The holidays are here and that means our family trip is right around the corner. We’ll be visiting my sister and her husband out in New York City. While I love Manhattan, we’ve usually gone the tourist route every time. This time will be a bit different… We’ve decided to see NYC like the locals. This took a lot of planning. First, since we’re getting in extremely early, we won’t be able to leave our bags at the hotel. Thankfully a good friend of mine told me about luggage storage in NYC and how it’s super easy to just drop off your bags and start seeing the city. This is a godsend because I know tons of the places we want to see don’t allow bags (e.g. museums, theaters, etc).

As cities go, Manhattan is well-travelled. Most folks follow well-worn ruts from monument to museum, absorbing the city’s splendor just like the tourists before them. But there’s so much more to see than what appears on a postcard! Break from the mold with these tips for visiting New York like a local.

1. Slum it in the subway

The New York City subway is a beautiful melange of humanity, 99 parts regular folks and one part street musicians, professional panhandlers, and roving gymnastic groups. Forget about surface transportation and travel from thing to thing on NYC’s sprawling subway system. A single fare is only $2.75, and you can get all the way to Coney Island on that. There’s a bit of a learning curve if you’ve never taken public transit, but the ample maps and bevy of helpful websites and apps are there to help.

2. Avoid the overrun

The top ten places to visit in New York City basically have their own bus line. As a result, all of these (admittedly wonderful) places are overrun with bridge and tunnel types.

Equally appealing but less-overrun options include the fabulous architecture of Grand Central Terminal and St. Patrick’s Cathedral, the contemplative museums at the Morgan Library and the Cloisters, and the scenic Green-Wood Cemetery or the High Line. And if you’re in the mood for skyline views without the… well, without the line, the Met’s rooftop garden serves that up alongside cocktails.

3. Hit up a less-travelled part of town

While it lacks the glamorous Sex In The City vibe that Lower Manhattan exudes, you’ll find the same sorts of attractions and distractions in less travelled boroughs. There’s a whole world of delights out in Brooklyn, like boisterous bars, pastoral parks, and must-see museums, but with less of the cheek-by-jowl humanity that can get a bit wearing in Lower Manhattan.

4. Eat decent pizza

You probably didn’t come to New York for the pizza, but I bet it will make you want to stay. Even the most-neglected hole in a Lower Manhattan wall can turn out a quality slice, and few things bring New Yorkers together like their mutual disdain for that thing Chicago calls “pizza.” Get the quintessential New York City slice at Joe’s Pizza on Carmine Street, or trek out to Brooklyn to get a storied slice from Di Fara’s in Midwood.

5. Catch a show

A city’s music scene gives you a great taste of life as a local.
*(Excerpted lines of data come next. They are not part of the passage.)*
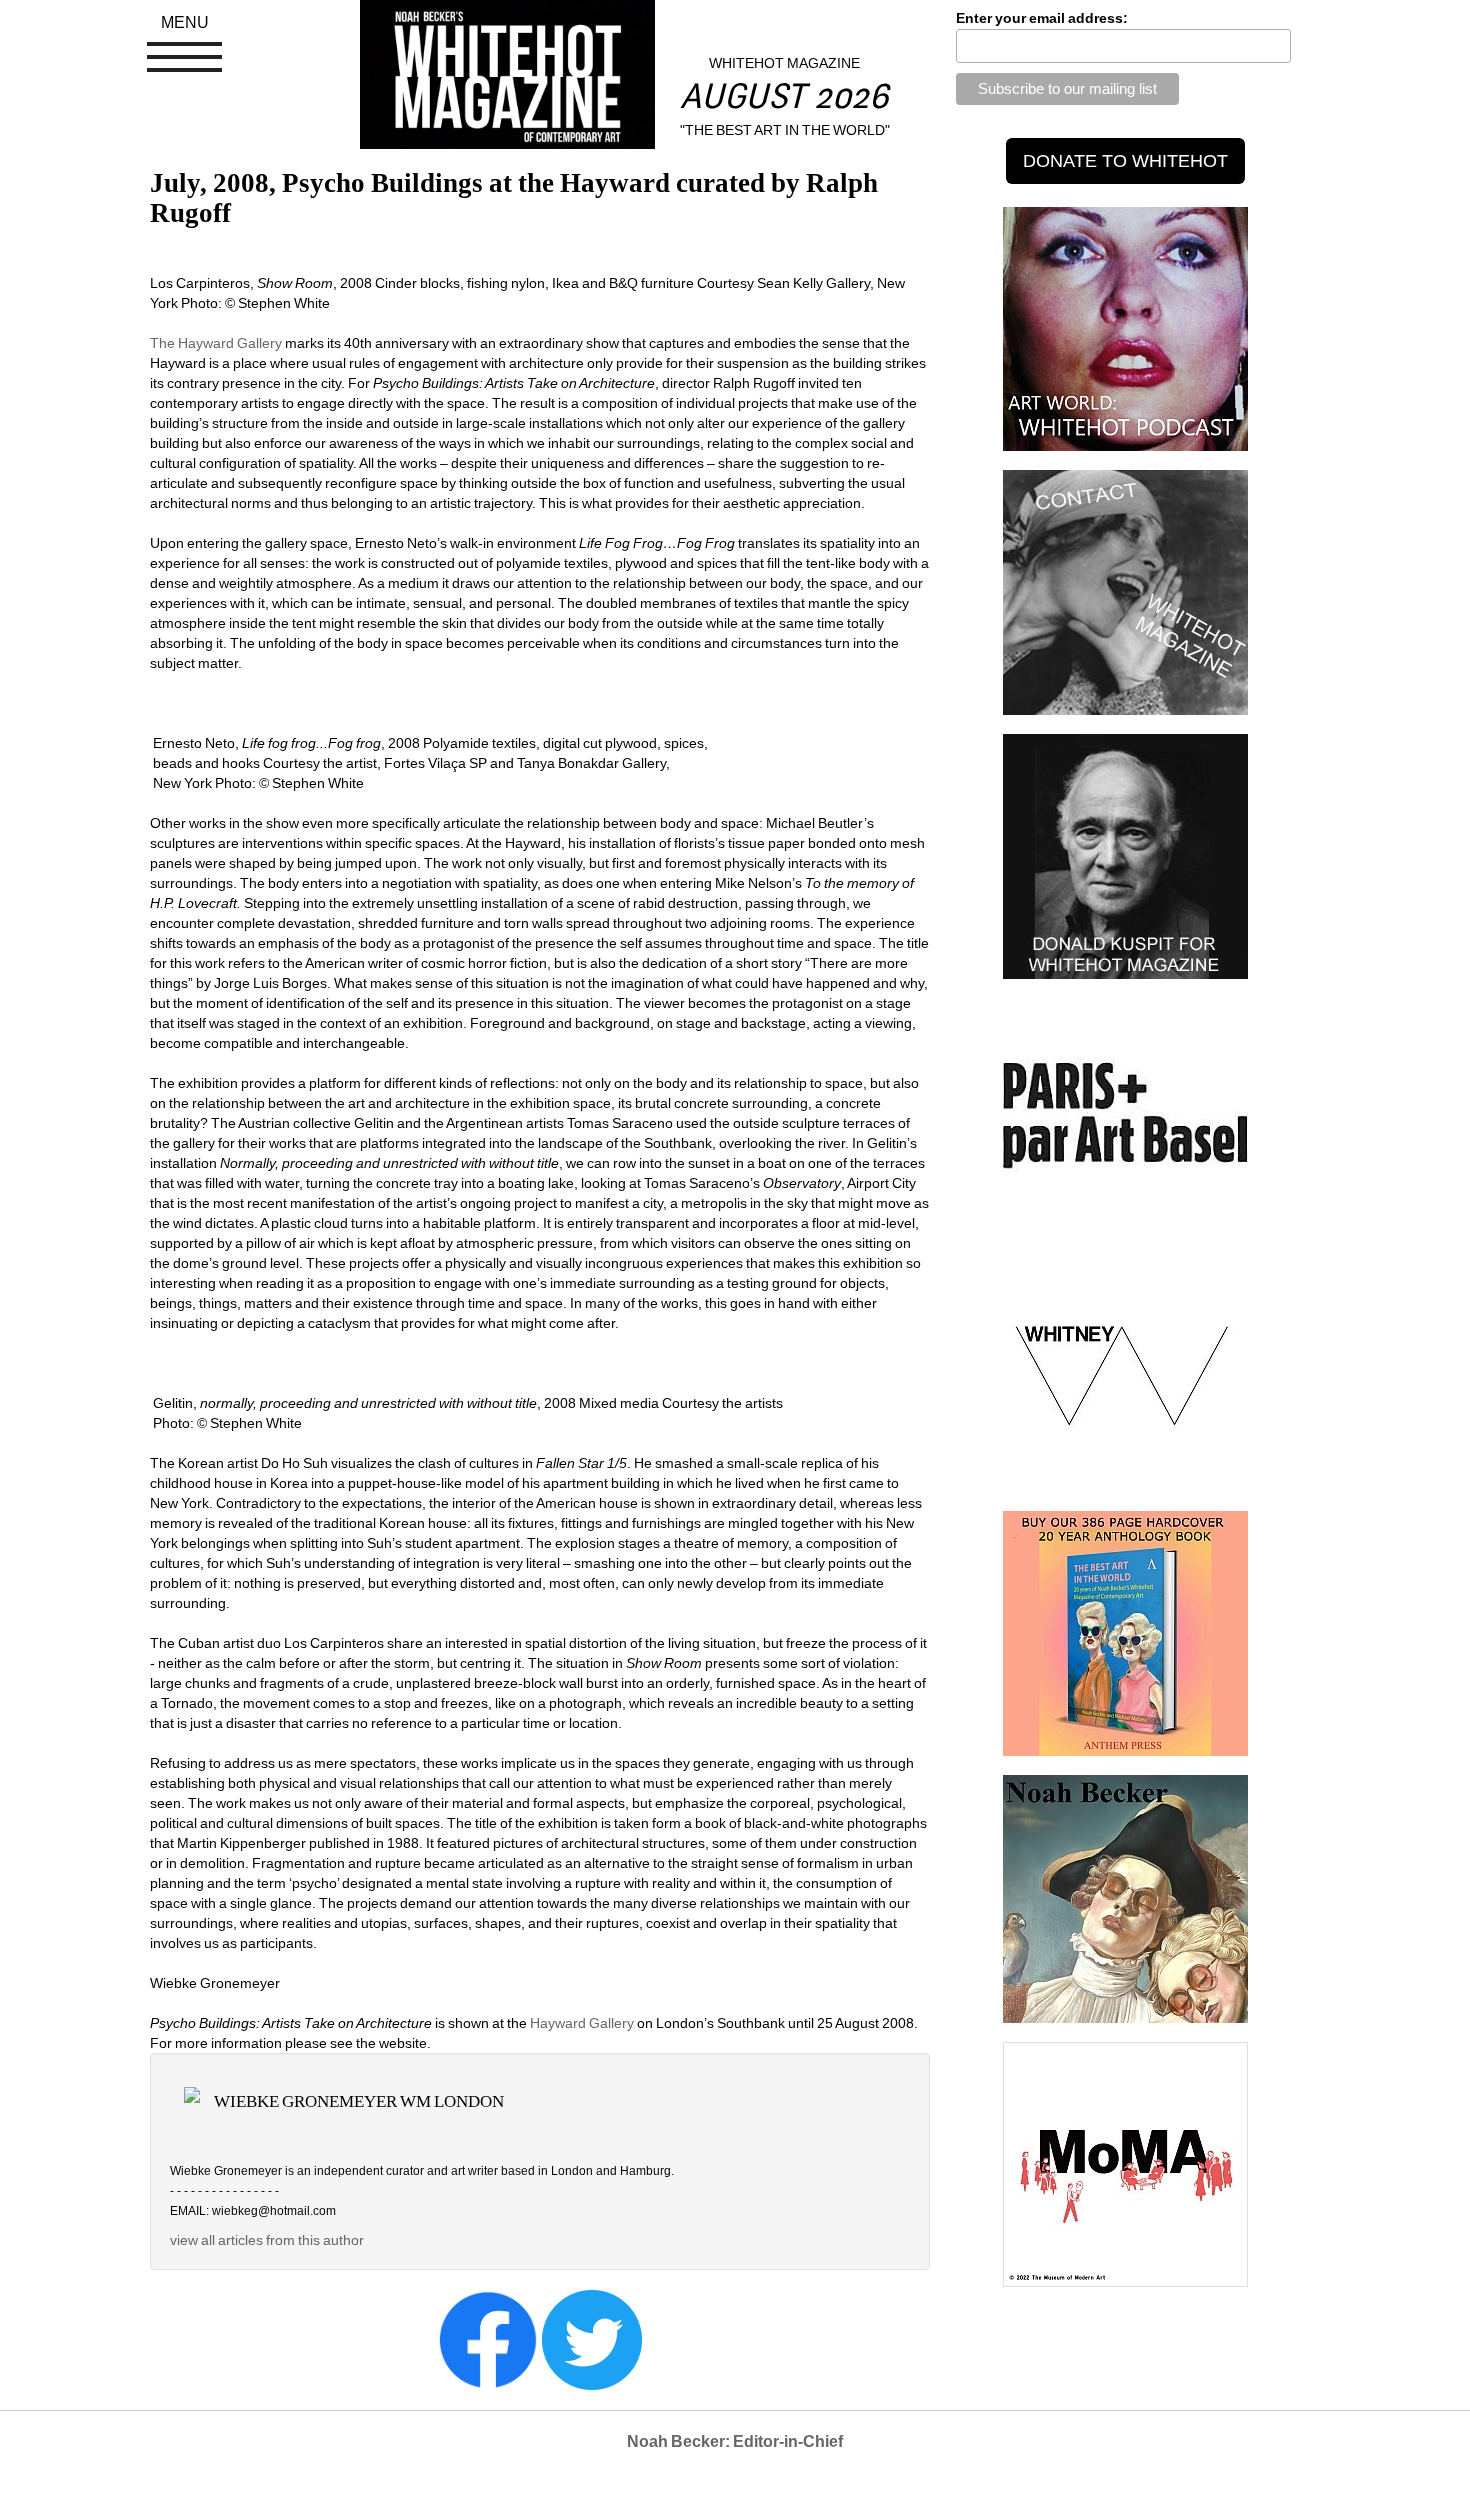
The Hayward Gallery (216, 343)
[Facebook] (488, 2338)
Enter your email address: (1042, 18)
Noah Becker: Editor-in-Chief (735, 2441)
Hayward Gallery (583, 2023)
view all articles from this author (267, 2240)
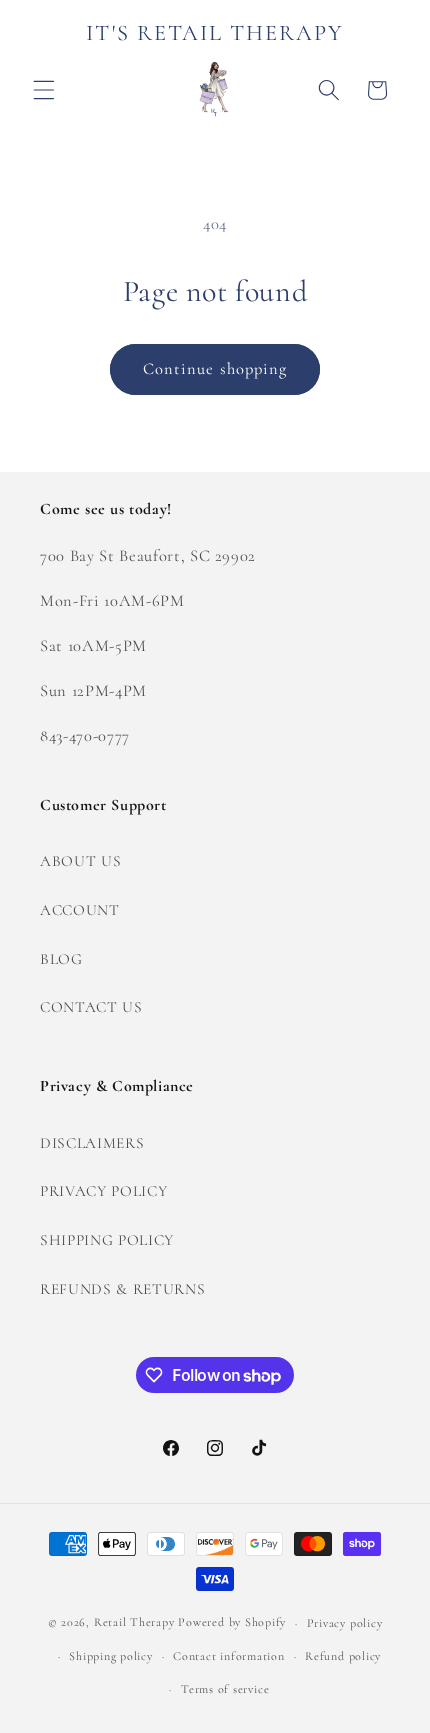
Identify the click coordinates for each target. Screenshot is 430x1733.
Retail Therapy (134, 1623)
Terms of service (225, 1689)
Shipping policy (111, 1656)
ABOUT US (80, 861)
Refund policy (343, 1656)
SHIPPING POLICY (107, 1240)
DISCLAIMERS (92, 1143)
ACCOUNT (80, 910)
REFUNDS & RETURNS (122, 1289)
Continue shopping (215, 369)
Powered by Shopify (232, 1623)
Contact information (229, 1656)
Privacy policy (345, 1623)
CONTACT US (91, 1007)
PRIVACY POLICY (103, 1191)
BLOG (61, 959)
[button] (44, 90)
NYC is overflowing with great places to catch some tunes, and you can see most local acts for less than a decent dinner date. Depending on your mood, you can grab a bite and catch an up-and-coming act at Joe’s Pub at the Public Theatre, scope out the ever-hip Baby’s All Right in Williamsburg (which has the maze from The Shining carved into the floor), or sip an upscale cocktail while you listen to jazz at The Django.

6. Try out the smaller museums

Like a visit to Broadway, New York City’s big museums are required reading. But once you’ve been mauled by the Met’s Sunday crowds, you might want to absorb some culture in a less cluttered atmosphere. The Museum of the Moving Image in Astoria is one such hidden gem, focusing on the history of TV, video games, and movies. It’s perfect for the hung over: you can literally just sit there and watch old TV. You know, for research.

Then there’s just the fascinatingly odd, like the Elevator Historical Society, devoted to the history of vertical transportation in NYC, or the City Reliquary, a chockablock stockpile of NYC-themed objects. The Federal Reserve Bank’s museum is unexpectedly appealing, with a tour including a vault of gold bars. And for the more serious, there’s the International Center for Photography in the Bowery.